Thought 4the day: i read an article or tried to about an 8 month old foal that was just left the reports came flooding in yet nothing was done and this poor baby suffered to the day he passed away. How can the rspca let that happen??? I thought as someone who takes in horses like this that the point of helping them out was to take them out of this situation and actually help them to live, to flour...ish and most importantly survive!!!! my blood boiled and i still can't read this article the picture fills me with pain, sorrow and anger. If that was their horse and someone left the poor thing like that would it then kick them into action? I would of if i had been alot closer got myself into alot of trouble trying to help out that young one. Since i was a child i have watched the founder who is my mother take in all these types of horses and i have seen them come in as weak little babies and flourish into beautiful elegant creatures like they should. Never in my life have i had a 'normal' horse. Everyone that comes through our gates has issues underlying somewhere and they always get helped. I hate turning horses away which is why we try not too. I know out there with all you guys and from reading your comments etc that we have such a caring and wonderful community. I am proud to call you all my facebook friends as are the horses and ponies in our care. Thank you x
Quote 4the day: "A boy is a long time before he knows his alphabet, longer before he has learned to spell, and perhaps several years before he can read distinctly; and yet there are some people who, as soon as they get on a horse, entirely undressed and untaught, fancy that by beating and spurring they will make him a dressed horse in one morning only. I would fain ask such stupid people whether by beating a boy they would teach him to read without first showing him the alphabet? Sure, they would beat him to death, before they would make him read." ~William Cavendish
Fact 4the day: Conformation of the pasterns
The angle of the pasterns is best at a moderate slope (about 50 degrees) and moderate length.

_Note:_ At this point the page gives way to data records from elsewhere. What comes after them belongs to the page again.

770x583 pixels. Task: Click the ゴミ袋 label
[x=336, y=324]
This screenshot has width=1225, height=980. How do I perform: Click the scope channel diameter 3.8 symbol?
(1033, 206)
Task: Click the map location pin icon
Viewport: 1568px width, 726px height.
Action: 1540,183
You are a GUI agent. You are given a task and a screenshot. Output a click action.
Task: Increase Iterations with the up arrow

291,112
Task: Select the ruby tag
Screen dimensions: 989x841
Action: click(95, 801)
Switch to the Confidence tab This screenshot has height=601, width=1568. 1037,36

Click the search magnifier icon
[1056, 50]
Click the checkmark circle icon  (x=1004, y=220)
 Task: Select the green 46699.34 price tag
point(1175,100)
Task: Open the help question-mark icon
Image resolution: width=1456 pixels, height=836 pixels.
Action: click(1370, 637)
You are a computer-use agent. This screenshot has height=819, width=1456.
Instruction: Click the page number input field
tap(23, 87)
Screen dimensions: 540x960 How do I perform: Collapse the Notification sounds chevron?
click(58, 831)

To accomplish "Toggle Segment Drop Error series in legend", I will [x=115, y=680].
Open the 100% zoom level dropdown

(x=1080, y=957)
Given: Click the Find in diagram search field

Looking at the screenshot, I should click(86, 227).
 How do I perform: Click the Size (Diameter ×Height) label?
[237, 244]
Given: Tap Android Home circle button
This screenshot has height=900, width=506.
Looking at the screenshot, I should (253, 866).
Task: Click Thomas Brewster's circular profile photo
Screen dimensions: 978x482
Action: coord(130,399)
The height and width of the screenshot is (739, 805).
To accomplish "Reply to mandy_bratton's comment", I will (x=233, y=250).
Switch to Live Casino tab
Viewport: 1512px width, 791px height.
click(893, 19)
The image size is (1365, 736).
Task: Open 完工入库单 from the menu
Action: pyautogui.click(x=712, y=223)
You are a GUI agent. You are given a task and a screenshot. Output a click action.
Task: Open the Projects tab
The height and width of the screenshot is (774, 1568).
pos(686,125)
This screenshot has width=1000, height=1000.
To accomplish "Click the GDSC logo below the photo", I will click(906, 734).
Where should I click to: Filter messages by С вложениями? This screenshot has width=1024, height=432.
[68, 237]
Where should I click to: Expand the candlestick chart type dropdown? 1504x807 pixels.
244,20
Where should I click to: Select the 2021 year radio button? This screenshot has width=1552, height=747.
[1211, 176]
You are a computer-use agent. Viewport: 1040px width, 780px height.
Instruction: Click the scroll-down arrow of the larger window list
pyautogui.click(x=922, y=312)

Long, sloping pasterns on a Thoroughbred.
... Pasterns Long and Sloping
The pasterns are long (more than 3/4 length of cannon) relative to rest of leg.
This defect affects long-distance and speed sports
Long pasterns have been favored because they can diffuse impact, giving a more comfortable ride. However, excess length puts extreme tension on the tendons and ligaments of the back of the leg, predisposing the horse to a bowed tendon or suspensory ligament injury. The suspensory is strained because fetlock is unable to straighten as horse loads the limb with weight.
The pasterns are weak and unable to stabilize fetlock drop, so the horse is predisposed to ankle injuries, espescially in speed events where the sesamoids are under extreme pressure from the pull of the suspensory. This can cause sesamoid fractures & breakdown injuries.
May be associated with high or low ringbone. Increased drop of fetlock causes more stress on pastern and coffin joints, setting up conditions for arthritis.
There is a delay time to get the feet off the ground to accelerate, and thus long pasterns make the horse poor for speed events.
The horse is best for pleasuring riding, equitation, and dressage
Short, upright pasterns.
Pasterns Short and Upright
A horse's pasterns are short if they are less than 1/2 length of cannon. The pasterns are upright if they are angled more toward the vertical. A long, upright pastern has the same performance consequences as short and upright.
Most commonly seen in Quarter Horses, Paints, and Warmbloods
The horse is capable of rapid acceleration, but is restricted to a short stride. They excel in sprint sports. The short stride is a result of both a short pastern and upright shoulder, creating a short, choppy stride with minimal elasticity and limited speed.
Short pasterns have less shock-absorption, leading to more a jarring ride and amplified stress on the lower leg. The concussion is felt over the navicular apparatus, so the horse is more at risk for navicular disease, high or low ringbone, and sidebone. Also windpuffs and windgalls occur from chronic irritation within fetlock or flexor tendon sheath.
The horse has reduced mechanical efficiency for lifting and breaking over the toe, so it may trip or stumble.
The horse is best for sprint sports like Quarter Horse racing, barrel racing, roping, reining, and cutting.